_TO DO_
Set down the entries once more, exactly as given.

──────────────────────────────

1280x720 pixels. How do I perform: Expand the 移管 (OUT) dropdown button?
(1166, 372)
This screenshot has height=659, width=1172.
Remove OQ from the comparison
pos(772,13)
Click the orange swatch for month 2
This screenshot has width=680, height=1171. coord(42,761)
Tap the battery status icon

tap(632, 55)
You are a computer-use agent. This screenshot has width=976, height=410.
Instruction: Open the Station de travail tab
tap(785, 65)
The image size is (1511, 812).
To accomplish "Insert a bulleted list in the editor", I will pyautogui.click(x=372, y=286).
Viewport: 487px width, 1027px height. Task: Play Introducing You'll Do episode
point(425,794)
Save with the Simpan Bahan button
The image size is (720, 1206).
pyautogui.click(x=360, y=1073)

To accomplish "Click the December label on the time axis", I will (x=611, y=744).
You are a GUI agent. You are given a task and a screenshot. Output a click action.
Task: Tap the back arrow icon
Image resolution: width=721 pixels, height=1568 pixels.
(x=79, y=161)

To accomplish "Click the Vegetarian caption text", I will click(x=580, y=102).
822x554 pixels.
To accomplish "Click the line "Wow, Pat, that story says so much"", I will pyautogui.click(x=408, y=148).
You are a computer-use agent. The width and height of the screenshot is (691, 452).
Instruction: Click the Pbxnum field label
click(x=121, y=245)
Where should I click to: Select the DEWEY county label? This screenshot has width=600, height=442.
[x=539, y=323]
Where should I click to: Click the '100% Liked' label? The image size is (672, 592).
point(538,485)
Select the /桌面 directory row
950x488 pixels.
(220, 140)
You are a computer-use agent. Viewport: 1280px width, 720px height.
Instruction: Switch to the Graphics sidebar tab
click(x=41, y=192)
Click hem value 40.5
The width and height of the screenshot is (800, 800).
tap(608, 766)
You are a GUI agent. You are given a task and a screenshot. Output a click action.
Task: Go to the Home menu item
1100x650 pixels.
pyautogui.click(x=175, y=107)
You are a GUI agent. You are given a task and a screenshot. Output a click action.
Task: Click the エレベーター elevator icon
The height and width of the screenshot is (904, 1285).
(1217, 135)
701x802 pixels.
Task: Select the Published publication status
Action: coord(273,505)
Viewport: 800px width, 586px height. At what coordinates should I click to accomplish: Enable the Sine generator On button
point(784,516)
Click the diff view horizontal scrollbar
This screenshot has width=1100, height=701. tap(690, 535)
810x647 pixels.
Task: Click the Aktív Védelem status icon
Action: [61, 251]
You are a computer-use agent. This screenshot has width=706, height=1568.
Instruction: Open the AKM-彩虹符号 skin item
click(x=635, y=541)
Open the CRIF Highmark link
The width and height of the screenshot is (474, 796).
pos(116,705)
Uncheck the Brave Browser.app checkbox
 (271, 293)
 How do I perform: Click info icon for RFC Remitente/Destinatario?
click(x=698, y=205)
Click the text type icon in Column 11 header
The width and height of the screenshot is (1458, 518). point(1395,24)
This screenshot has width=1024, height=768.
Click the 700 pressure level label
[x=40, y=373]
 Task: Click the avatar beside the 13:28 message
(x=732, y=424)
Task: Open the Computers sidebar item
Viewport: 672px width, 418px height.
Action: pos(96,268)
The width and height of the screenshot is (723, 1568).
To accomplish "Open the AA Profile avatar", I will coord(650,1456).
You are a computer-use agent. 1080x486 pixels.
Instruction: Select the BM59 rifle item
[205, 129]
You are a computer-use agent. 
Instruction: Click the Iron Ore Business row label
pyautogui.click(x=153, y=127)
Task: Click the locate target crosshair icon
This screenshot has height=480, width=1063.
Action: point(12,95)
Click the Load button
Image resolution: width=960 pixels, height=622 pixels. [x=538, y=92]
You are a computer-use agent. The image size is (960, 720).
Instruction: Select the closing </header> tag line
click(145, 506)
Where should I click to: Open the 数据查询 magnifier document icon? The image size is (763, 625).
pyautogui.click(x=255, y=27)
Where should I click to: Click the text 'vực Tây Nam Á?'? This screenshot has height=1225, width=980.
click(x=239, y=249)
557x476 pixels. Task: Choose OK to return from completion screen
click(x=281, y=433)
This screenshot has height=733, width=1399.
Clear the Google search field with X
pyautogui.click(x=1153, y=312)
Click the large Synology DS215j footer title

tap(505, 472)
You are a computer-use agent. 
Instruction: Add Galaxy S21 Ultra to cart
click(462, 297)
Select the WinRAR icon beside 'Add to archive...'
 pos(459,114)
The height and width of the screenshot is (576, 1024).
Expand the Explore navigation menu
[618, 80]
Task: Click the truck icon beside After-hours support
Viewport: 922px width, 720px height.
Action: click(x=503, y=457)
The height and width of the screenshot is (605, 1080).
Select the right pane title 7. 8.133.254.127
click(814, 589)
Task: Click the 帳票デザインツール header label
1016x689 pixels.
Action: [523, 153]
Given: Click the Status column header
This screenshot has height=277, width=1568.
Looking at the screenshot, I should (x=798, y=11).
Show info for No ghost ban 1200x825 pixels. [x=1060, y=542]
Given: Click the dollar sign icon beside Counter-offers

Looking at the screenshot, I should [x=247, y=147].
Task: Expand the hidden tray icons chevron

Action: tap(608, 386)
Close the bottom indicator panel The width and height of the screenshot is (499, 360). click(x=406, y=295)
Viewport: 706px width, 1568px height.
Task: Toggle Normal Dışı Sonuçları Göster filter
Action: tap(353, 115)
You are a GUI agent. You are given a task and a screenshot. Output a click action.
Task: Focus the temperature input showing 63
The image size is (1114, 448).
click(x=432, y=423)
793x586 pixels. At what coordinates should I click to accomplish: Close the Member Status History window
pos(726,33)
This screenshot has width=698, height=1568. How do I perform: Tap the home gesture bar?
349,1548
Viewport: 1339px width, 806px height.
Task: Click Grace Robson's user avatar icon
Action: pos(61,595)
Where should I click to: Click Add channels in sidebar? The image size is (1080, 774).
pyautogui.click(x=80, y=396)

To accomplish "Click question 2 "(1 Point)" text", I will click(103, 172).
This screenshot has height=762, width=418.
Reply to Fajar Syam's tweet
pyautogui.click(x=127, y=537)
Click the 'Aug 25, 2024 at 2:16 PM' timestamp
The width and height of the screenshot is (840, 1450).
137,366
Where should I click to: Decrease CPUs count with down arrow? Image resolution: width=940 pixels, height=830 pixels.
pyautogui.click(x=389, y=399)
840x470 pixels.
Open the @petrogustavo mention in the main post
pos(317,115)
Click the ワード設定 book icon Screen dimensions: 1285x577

──────────────────────────────

_RESPONSE AREA_
1280x720 pixels. How do I perform: Expand the 移管 (OUT) dropdown button?
(1166, 372)
This screenshot has height=659, width=1172.
Remove OQ from the comparison
pos(772,13)
Click the orange swatch for month 2
This screenshot has width=680, height=1171. coord(42,761)
Tap the battery status icon

tap(632, 55)
You are a computer-use agent. This screenshot has width=976, height=410.
Instruction: Open the Station de travail tab
tap(785, 65)
The image size is (1511, 812).
To accomplish "Insert a bulleted list in the editor", I will pyautogui.click(x=372, y=286).
Viewport: 487px width, 1027px height. Task: Play Introducing You'll Do episode
point(425,794)
Save with the Simpan Bahan button
The image size is (720, 1206).
pyautogui.click(x=360, y=1073)

To accomplish "Click the December label on the time axis", I will (x=611, y=744).
You are a GUI agent. You are given a task and a screenshot. Output a click action.
Task: Tap the back arrow icon
Image resolution: width=721 pixels, height=1568 pixels.
(x=79, y=161)

To accomplish "Click the Vegetarian caption text", I will click(x=580, y=102).
822x554 pixels.
To accomplish "Click the line "Wow, Pat, that story says so much"", I will pyautogui.click(x=408, y=148).
You are a computer-use agent. The width and height of the screenshot is (691, 452).
Instruction: Click the Pbxnum field label
click(x=121, y=245)
Where should I click to: Select the DEWEY county label? This screenshot has width=600, height=442.
[x=539, y=323]
Where should I click to: Click the '100% Liked' label? The image size is (672, 592).
point(538,485)
Select the /桌面 directory row
950x488 pixels.
(220, 140)
You are a computer-use agent. Viewport: 1280px width, 720px height.
Instruction: Switch to the Graphics sidebar tab
click(x=41, y=192)
Click hem value 40.5
The width and height of the screenshot is (800, 800).
tap(608, 766)
You are a GUI agent. You are given a task and a screenshot. Output a click action.
Task: Go to the Home menu item
1100x650 pixels.
pyautogui.click(x=175, y=107)
You are a GUI agent. You are given a task and a screenshot. Output a click action.
Task: Click the エレベーター elevator icon
The height and width of the screenshot is (904, 1285).
(1217, 135)
701x802 pixels.
Task: Select the Published publication status
Action: coord(273,505)
Viewport: 800px width, 586px height. At what coordinates should I click to accomplish: Enable the Sine generator On button
point(784,516)
Click the diff view horizontal scrollbar
This screenshot has width=1100, height=701. tap(690, 535)
810x647 pixels.
Task: Click the Aktív Védelem status icon
Action: [61, 251]
You are a computer-use agent. This screenshot has width=706, height=1568.
Instruction: Open the AKM-彩虹符号 skin item
click(x=635, y=541)
Open the CRIF Highmark link
The width and height of the screenshot is (474, 796).
pos(116,705)
Uncheck the Brave Browser.app checkbox
 (271, 293)
 How do I perform: Click info icon for RFC Remitente/Destinatario?
click(x=698, y=205)
Click the text type icon in Column 11 header
The width and height of the screenshot is (1458, 518). point(1395,24)
This screenshot has width=1024, height=768.
Click the 700 pressure level label
[x=40, y=373]
 Task: Click the avatar beside the 13:28 message
(x=732, y=424)
Task: Open the Computers sidebar item
Viewport: 672px width, 418px height.
Action: pos(96,268)
The width and height of the screenshot is (723, 1568).
To accomplish "Open the AA Profile avatar", I will coord(650,1456).
You are a computer-use agent. 1080x486 pixels.
Instruction: Select the BM59 rifle item
[205, 129]
You are a computer-use agent. 
Instruction: Click the Iron Ore Business row label
pyautogui.click(x=153, y=127)
Task: Click the locate target crosshair icon
This screenshot has height=480, width=1063.
Action: point(12,95)
Click the Load button
Image resolution: width=960 pixels, height=622 pixels. [x=538, y=92]
You are a computer-use agent. The image size is (960, 720).
Instruction: Select the closing </header> tag line
click(145, 506)
Where should I click to: Open the 数据查询 magnifier document icon? The image size is (763, 625).
pyautogui.click(x=255, y=27)
Where should I click to: Click the text 'vực Tây Nam Á?'? This screenshot has height=1225, width=980.
click(x=239, y=249)
557x476 pixels. Task: Choose OK to return from completion screen
click(x=281, y=433)
This screenshot has height=733, width=1399.
Clear the Google search field with X
pyautogui.click(x=1153, y=312)
Click the large Synology DS215j footer title

tap(505, 472)
You are a computer-use agent. 
Instruction: Add Galaxy S21 Ultra to cart
click(462, 297)
Select the WinRAR icon beside 'Add to archive...'
 pos(459,114)
The height and width of the screenshot is (576, 1024).
Expand the Explore navigation menu
[618, 80]
Task: Click the truck icon beside After-hours support
Viewport: 922px width, 720px height.
Action: click(x=503, y=457)
The height and width of the screenshot is (605, 1080).
Select the right pane title 7. 8.133.254.127
click(814, 589)
Task: Click the 帳票デザインツール header label
1016x689 pixels.
Action: [523, 153]
Given: Click the Status column header
This screenshot has height=277, width=1568.
Looking at the screenshot, I should (x=798, y=11).
Show info for No ghost ban 1200x825 pixels. [x=1060, y=542]
Given: Click the dollar sign icon beside Counter-offers

Looking at the screenshot, I should [x=247, y=147].
Task: Expand the hidden tray icons chevron

Action: tap(608, 386)
Close the bottom indicator panel The width and height of the screenshot is (499, 360). click(x=406, y=295)
Viewport: 706px width, 1568px height.
Task: Toggle Normal Dışı Sonuçları Göster filter
Action: tap(353, 115)
You are a GUI agent. You are given a task and a screenshot. Output a click action.
Task: Focus the temperature input showing 63
The image size is (1114, 448).
click(x=432, y=423)
793x586 pixels. At what coordinates should I click to accomplish: Close the Member Status History window
pos(726,33)
This screenshot has width=698, height=1568. How do I perform: Tap the home gesture bar?
349,1548
Viewport: 1339px width, 806px height.
Task: Click Grace Robson's user avatar icon
Action: pos(61,595)
Where should I click to: Click Add channels in sidebar? The image size is (1080, 774).
pyautogui.click(x=80, y=396)

To accomplish "Click question 2 "(1 Point)" text", I will click(103, 172).
This screenshot has height=762, width=418.
Reply to Fajar Syam's tweet
pyautogui.click(x=127, y=537)
Click the 'Aug 25, 2024 at 2:16 PM' timestamp
The width and height of the screenshot is (840, 1450).
137,366
Where should I click to: Decrease CPUs count with down arrow? Image resolution: width=940 pixels, height=830 pixels.
pyautogui.click(x=389, y=399)
840x470 pixels.
Open the @petrogustavo mention in the main post
pos(317,115)
Click the ワード設定 book icon Screen dimensions: 1285x577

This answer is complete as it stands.